Numbers can also have a field size. This could be defined as the number of digits or it could be
defined as the maximum numeric value.

Dates will always be the same field size as they will always store the date is the same way, but
they can be formatted to be displayed differently.

Some text fields can be formatted to be a variable length which means they can store as little or
as much data as possible. These are sometimes referred to as memo or long text data types.
These are useful for fields that will contain notes or comments.

Relationships
Relationships within a database can be used to connect entities together. A foreign key is an
attribute (field) in one entity that connects to a primary key in another entity. This allows related
data to be looked up and found.
In the Order table, the foreign key is Customer ID which connects to the primary key Customer
ID in the customer table. For Order Number 4, the Customer ID 3 is looked up in the Customer
table to find Damion Matkin.

The Three Relationships


One-to-one
A one-to-one relationship is when each record in one table only connects to one record in
another table. Each foreign key value will link to one primary key value and each primary key
value will only be linked to by one foreign key value. The foreign key can exist on either side of
the relationship.

Figure - One-to-one relationship, Sales Rep table; & Employee table.

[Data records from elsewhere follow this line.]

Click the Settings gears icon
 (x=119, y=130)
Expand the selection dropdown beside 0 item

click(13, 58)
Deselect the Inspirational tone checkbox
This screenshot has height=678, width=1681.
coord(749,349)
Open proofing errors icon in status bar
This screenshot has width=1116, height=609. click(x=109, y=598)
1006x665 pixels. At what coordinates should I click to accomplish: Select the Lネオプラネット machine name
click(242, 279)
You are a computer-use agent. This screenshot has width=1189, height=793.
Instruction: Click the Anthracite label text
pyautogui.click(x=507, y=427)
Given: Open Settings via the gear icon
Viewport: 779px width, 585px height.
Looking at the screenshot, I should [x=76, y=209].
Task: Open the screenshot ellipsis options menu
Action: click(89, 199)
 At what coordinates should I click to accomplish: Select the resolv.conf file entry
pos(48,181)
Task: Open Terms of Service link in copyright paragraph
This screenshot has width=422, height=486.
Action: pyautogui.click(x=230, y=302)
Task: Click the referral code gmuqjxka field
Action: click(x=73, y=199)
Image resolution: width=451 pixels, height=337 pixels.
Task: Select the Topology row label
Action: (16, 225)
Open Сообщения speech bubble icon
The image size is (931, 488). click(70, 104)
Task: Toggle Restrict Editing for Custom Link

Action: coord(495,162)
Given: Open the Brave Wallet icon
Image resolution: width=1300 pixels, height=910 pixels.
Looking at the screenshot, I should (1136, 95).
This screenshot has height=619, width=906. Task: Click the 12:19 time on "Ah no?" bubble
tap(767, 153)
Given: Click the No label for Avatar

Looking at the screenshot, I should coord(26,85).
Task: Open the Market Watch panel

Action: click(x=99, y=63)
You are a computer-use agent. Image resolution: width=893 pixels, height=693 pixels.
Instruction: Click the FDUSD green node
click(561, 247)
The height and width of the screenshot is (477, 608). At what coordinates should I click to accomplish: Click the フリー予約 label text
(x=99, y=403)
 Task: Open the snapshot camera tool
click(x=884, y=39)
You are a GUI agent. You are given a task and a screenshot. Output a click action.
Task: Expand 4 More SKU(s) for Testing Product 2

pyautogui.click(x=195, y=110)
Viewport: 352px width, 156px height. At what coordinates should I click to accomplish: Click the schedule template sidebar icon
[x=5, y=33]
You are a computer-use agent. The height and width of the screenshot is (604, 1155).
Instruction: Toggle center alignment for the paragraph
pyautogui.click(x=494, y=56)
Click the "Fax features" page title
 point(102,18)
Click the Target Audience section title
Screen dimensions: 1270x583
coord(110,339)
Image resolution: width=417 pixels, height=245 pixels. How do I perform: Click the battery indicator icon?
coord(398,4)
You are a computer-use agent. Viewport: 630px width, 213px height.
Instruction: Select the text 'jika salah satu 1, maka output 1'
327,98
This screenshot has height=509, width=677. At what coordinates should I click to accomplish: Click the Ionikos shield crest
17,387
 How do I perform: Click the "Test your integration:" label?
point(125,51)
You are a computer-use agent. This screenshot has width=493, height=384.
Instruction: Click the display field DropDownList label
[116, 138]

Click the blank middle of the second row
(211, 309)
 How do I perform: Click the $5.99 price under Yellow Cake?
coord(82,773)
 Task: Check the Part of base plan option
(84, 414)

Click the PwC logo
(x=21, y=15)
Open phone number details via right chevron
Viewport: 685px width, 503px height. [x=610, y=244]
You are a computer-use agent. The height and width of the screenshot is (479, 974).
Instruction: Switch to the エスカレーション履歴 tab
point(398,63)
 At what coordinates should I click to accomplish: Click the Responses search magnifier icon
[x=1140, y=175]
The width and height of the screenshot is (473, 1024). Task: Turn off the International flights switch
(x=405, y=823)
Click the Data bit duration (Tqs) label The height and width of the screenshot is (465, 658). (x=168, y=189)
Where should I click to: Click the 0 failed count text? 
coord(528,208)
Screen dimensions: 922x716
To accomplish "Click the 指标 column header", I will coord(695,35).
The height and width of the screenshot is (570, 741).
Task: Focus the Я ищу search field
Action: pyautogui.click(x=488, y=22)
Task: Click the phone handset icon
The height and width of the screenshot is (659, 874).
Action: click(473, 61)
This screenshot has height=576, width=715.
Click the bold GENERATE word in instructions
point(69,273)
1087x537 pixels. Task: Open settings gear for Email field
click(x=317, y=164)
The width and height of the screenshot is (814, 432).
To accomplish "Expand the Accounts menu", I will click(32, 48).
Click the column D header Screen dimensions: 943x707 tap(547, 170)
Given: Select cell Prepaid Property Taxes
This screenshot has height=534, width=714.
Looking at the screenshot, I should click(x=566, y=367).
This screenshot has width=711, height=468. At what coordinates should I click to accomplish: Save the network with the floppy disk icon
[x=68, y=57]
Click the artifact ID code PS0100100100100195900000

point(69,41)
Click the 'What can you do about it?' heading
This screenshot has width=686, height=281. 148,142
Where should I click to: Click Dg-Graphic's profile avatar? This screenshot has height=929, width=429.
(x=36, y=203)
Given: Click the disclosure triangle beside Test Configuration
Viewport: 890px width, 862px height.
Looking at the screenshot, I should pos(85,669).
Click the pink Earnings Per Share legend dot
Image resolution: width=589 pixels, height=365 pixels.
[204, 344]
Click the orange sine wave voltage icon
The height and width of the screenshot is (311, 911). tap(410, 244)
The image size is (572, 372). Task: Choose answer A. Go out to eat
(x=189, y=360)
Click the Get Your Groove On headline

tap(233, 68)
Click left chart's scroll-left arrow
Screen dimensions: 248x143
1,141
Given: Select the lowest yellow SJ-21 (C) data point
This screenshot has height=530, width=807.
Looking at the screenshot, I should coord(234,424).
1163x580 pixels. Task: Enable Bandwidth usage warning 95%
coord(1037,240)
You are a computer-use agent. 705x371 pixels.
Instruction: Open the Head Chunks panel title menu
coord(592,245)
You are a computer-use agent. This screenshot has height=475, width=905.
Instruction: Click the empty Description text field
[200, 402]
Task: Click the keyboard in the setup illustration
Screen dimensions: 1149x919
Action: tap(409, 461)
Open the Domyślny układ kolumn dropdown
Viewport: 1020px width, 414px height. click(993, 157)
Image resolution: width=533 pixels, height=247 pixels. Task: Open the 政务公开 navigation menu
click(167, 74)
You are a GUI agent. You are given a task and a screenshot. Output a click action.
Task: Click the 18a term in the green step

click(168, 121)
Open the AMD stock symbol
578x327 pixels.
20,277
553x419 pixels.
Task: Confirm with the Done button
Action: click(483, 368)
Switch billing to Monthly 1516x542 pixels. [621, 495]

The Sales Rep table stores details of the sales representatives within a business. This only
contains basic information about their name but their full employee details are stored in a
separate table called Employee. Each sales representative only has one employee record and
each employee record can only refer to one sales rep record.

One-to-Many
A one-to-many relationship is when each record in one table can connect to many (zero or more)
records in another table. A foreign key will exist within the table on the many side of the
relationship and will connect to a primary key in the one side of the relationship. This is the most
common type of relationship within relational databases.
Figure: One to Many relationship Between Product table & Category table

Many-to-Many

Many-to-many relationships are only conceptual. They are not used in relational databases
because they are converted into two sets of one-to-many relationships. In a many-to-many
relationship, each record in one table can connect to many records in another table but each
record in the other table can also connect to many records in the original table.
Create & Use Relationships

One-to-Many
When creating a one-to-many relationship, there are some rules to follow:
• the table on the one side must have a primary key.
• the table on the many side will have a foreign key.
• the data type and field size of the foreign key must match the primary key on the one side.
• only data items that exist in the primary key on the one side can be used in the foreign key.

One-to-One

When creating a one-to-one relationship, there are also some rules to follow:
• at least one of the tables (table A) must have a primary key
• the other table (table B) must either have a primary key that is also a foreign key and will link
to the primary key in table A or a foreign key field with a unique index that will link to the primary
key in table A.
• the data type and field size of the foreign key in table B and primary key in table A must match.
• only data items that exist in the primary key in table A can be used in the foreign key in another
table.

Create and Interpret an Entity Relationship Diagram

An entity relationship diagram (ERD) shows the relationships (connections) between each entity.
Each entity is represented by a rectangle. Each relationship is represented by a line.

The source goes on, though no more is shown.